Delta Sharing
/tldr: Securely sharing data across clouds, platforms, and organizations with zero copies.
1. What is Delta Sharing?
Delta Sharing is an open protocol developed by Databricks for secure data sharing. Its primary goal is to allow data providers to share data with consumers, regardless of which cloud platform (AWS, Azure, GCP) or compute platform (Databricks, Snowflake, Redshift, etc.) they use.
The "No-Copy" Principle
Unlike traditional data sharing methods that require creating and moving data copies (which increases storage costs and staleness), Delta Sharing enables **direct, live access** to the source data in the provider's cloud storage.
- **Zero ETL:** Eliminates the need for Extract, Transform, Load processes just for sharing.
- **Freshness:** Consumers always see the latest data updates from the provider's Delta Table.
- **Security:** All access is governed by the provider's cloud storage security policies and Delta Sharing authentication.
2. Sharing Components and Workflow
Share
A named collection of tables, schemas, or notebooks that the provider wishes to share.
CREATE SHARE eu_sales_share;
ALTER SHARE eu_sales_share ADD TABLE sales_db.europe_data;
Recipient
Represents the consumer organization. It contains the credentials used to access the shared data.
CREATE RECIPIENT analytics_corp;
-- Generates a credentials activation link
Grant
The explicit link between a Share and a Recipient, activating access.
GRANT SELECT ON SHARE eu_sales_share TO RECIPIENT analytics_corp;
The Recipient downloads a **credentials file** (a JSON file) which contains the endpoint and token necessary to authenticate with the provider's sharing server.
3. Accessing Shared Data on the Consumer Side
Because Delta Sharing is an open standard, any system with a Delta Sharing connector can consume the data.
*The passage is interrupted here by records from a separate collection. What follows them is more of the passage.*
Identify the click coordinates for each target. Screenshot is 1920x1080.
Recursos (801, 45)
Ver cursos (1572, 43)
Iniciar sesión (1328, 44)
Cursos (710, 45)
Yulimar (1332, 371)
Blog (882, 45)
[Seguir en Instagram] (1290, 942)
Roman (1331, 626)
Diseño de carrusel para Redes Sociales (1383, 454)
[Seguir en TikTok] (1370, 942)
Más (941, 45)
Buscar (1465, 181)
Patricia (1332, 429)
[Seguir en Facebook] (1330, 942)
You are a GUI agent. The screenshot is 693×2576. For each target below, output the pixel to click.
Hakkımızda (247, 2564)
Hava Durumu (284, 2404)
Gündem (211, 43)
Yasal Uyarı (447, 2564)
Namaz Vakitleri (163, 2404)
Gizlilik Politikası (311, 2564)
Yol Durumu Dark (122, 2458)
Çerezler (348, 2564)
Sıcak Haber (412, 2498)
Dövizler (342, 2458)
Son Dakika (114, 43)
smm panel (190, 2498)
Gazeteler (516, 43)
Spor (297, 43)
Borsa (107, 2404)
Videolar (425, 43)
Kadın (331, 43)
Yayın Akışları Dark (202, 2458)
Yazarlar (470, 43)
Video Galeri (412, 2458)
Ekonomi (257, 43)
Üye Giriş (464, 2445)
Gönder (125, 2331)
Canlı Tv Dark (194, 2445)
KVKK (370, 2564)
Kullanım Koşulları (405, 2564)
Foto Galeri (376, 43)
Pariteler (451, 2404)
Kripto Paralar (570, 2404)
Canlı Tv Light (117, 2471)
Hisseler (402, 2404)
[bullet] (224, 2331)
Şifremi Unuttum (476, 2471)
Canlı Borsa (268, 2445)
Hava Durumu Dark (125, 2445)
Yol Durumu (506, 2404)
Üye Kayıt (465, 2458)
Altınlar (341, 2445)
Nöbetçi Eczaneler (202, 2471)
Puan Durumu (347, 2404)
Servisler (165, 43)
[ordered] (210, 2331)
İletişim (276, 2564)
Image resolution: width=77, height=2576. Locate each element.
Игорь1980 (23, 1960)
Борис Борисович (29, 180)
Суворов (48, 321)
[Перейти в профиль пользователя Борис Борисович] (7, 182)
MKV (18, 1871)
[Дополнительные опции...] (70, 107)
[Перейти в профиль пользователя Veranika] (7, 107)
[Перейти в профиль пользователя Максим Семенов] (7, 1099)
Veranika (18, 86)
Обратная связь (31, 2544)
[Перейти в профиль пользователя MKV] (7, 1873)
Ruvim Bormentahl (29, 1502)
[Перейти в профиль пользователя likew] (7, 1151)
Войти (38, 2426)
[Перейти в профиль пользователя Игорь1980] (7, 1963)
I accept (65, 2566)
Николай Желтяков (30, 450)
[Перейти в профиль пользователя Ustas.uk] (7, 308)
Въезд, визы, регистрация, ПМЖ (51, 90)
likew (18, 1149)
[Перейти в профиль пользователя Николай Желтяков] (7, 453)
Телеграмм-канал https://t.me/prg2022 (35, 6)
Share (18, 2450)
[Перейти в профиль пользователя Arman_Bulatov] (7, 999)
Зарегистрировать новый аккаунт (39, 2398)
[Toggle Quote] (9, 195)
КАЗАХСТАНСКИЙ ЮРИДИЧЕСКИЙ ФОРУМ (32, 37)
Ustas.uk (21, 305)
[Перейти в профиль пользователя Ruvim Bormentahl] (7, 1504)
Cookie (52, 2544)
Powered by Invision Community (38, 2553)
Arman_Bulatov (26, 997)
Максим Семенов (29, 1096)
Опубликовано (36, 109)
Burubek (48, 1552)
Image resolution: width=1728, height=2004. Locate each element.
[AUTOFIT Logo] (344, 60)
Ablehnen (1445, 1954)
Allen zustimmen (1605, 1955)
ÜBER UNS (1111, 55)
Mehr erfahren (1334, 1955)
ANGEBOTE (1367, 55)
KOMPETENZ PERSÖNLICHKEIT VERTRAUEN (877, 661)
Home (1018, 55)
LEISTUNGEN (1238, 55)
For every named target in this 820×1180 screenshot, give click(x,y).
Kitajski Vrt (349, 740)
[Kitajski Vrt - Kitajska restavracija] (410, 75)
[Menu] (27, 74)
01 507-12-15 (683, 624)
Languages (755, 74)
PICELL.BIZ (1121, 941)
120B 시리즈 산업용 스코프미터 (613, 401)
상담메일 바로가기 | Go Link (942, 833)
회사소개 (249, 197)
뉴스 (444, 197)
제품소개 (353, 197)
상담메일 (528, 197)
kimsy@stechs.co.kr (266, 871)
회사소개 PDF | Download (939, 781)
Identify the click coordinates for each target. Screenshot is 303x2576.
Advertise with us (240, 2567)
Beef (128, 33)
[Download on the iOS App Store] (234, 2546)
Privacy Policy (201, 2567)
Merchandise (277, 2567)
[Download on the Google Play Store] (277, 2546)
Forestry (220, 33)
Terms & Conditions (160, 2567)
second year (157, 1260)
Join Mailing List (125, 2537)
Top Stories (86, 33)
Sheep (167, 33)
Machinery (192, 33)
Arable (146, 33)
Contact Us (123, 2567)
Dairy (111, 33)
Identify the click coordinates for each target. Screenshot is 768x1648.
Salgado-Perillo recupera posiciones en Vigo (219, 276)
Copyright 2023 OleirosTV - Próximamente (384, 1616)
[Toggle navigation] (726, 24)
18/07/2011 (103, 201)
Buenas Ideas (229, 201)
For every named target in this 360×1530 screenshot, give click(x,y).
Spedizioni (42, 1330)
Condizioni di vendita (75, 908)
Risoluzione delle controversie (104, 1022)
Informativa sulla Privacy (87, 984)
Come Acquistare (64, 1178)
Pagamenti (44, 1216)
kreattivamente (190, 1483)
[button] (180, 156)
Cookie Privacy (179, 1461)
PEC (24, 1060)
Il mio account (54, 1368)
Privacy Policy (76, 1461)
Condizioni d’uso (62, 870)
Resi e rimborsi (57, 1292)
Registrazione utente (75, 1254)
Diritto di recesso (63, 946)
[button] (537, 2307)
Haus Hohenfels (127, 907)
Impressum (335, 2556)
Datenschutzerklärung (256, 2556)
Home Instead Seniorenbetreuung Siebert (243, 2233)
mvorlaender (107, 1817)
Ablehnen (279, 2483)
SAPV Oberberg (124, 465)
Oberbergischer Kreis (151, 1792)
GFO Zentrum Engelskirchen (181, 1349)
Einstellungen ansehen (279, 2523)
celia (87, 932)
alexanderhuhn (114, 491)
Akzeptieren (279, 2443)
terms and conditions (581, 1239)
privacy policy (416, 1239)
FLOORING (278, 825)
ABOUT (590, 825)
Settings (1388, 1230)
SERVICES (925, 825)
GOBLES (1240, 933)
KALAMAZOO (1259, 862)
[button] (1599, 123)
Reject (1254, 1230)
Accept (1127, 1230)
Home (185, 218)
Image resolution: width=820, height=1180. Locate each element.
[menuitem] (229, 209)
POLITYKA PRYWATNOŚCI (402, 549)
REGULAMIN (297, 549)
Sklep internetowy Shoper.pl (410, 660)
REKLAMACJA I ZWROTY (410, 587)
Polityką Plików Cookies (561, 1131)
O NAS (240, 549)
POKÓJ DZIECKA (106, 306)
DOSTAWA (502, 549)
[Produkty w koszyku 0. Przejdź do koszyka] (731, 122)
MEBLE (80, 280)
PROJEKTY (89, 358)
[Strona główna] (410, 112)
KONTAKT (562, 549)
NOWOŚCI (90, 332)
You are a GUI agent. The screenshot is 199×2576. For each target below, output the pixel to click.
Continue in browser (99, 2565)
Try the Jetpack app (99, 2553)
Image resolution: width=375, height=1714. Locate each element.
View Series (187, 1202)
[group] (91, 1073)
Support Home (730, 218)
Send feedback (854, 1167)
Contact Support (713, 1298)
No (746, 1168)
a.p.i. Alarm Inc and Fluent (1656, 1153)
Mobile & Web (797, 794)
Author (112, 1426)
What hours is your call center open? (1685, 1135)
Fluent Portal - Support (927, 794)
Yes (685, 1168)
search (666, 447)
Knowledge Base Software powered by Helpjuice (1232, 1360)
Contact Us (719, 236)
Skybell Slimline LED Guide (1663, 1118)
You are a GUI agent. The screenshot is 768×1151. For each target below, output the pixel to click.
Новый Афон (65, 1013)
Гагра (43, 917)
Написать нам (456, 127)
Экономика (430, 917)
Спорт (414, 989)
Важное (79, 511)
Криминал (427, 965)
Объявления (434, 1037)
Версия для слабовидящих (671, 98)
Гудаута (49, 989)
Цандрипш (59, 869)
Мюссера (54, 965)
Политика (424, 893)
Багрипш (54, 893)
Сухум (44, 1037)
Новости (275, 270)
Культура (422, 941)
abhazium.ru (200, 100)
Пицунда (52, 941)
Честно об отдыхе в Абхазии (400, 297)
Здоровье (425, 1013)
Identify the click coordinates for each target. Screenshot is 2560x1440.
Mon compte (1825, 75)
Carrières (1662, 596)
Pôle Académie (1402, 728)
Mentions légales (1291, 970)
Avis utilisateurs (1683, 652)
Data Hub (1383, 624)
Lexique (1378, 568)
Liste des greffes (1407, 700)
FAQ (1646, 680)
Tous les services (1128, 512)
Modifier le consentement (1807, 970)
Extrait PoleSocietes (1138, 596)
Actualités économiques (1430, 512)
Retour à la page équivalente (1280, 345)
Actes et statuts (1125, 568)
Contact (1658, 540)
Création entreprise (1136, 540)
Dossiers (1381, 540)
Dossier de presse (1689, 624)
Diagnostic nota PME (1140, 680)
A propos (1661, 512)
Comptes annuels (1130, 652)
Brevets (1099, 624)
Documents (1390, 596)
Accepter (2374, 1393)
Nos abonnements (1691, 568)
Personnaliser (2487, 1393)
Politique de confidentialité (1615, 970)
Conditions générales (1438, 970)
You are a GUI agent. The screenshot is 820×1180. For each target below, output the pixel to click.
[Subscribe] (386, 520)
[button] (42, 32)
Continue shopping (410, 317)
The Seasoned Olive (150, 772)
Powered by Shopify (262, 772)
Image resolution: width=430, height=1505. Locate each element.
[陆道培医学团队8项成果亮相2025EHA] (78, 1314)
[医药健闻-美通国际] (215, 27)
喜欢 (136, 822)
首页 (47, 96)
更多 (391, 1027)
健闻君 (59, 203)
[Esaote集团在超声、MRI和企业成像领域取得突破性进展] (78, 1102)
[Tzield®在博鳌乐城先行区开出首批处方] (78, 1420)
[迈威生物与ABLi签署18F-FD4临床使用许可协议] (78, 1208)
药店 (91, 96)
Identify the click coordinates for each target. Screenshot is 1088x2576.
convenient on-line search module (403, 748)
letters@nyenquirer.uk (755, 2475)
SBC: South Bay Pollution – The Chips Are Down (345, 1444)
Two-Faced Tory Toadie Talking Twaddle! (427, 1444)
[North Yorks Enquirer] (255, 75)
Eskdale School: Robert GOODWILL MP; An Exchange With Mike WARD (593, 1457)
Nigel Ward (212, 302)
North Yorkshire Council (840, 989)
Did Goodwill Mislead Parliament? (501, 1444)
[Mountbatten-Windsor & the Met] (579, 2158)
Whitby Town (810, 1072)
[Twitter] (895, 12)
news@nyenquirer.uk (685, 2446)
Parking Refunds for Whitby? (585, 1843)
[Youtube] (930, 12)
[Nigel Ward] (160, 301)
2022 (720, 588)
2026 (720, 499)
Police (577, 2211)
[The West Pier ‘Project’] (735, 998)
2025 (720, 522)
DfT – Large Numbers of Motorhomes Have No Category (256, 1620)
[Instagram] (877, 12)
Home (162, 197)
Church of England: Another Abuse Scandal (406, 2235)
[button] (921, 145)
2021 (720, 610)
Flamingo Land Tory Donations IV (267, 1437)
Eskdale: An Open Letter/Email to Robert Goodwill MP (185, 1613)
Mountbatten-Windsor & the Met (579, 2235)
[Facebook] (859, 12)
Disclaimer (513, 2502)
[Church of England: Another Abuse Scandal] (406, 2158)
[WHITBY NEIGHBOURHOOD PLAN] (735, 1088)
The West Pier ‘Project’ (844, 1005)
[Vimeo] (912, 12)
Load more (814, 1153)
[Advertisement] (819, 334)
A. Python / Pandas Integration
Data scientists often use the **`delta-sharing` Python client** to query the shared data directly into a Pandas DataFrame.
Python Example (using Pandas)
# 1. Install the client
# pip install delta-sharing
# 2. Import and create the client, using the downloaded credentials file
from delta_sharing import SharingClient
profile_file = "/path/to/analytics_corp.share"
client = SharingClient(profile_file)
# 3. List the shared tables
client.list_all_tables()
# 4. Load a shared table directly into a Pandas DataFrame
data_url = f"{profile_file}#sales_db.europe_data"
df = delta_sharing.load_as_pandas(data_url)
print(df.head())
B. Power BI and BI Tools
Power BI, Tableau, and other popular BI tools have native connectors. The user simply provides the URL from the credentials file, and the tool can treat the shared tables as a live data source.
- **Integration:** Uses the credentials file (`.share`) to establish a connection.
- **Live Querying:** Power BI can use DirectQuery mode, querying the shared data on demand without importing a copy.
C. Cross-Cloud & Cross-Platform
The consumer is not limited to Databricks. They can use the open protocol client in Spark, cloud data warehouses, or local applications, achieving true interoperability.
Delta Sharing makes data sharing an API call, not a data transfer.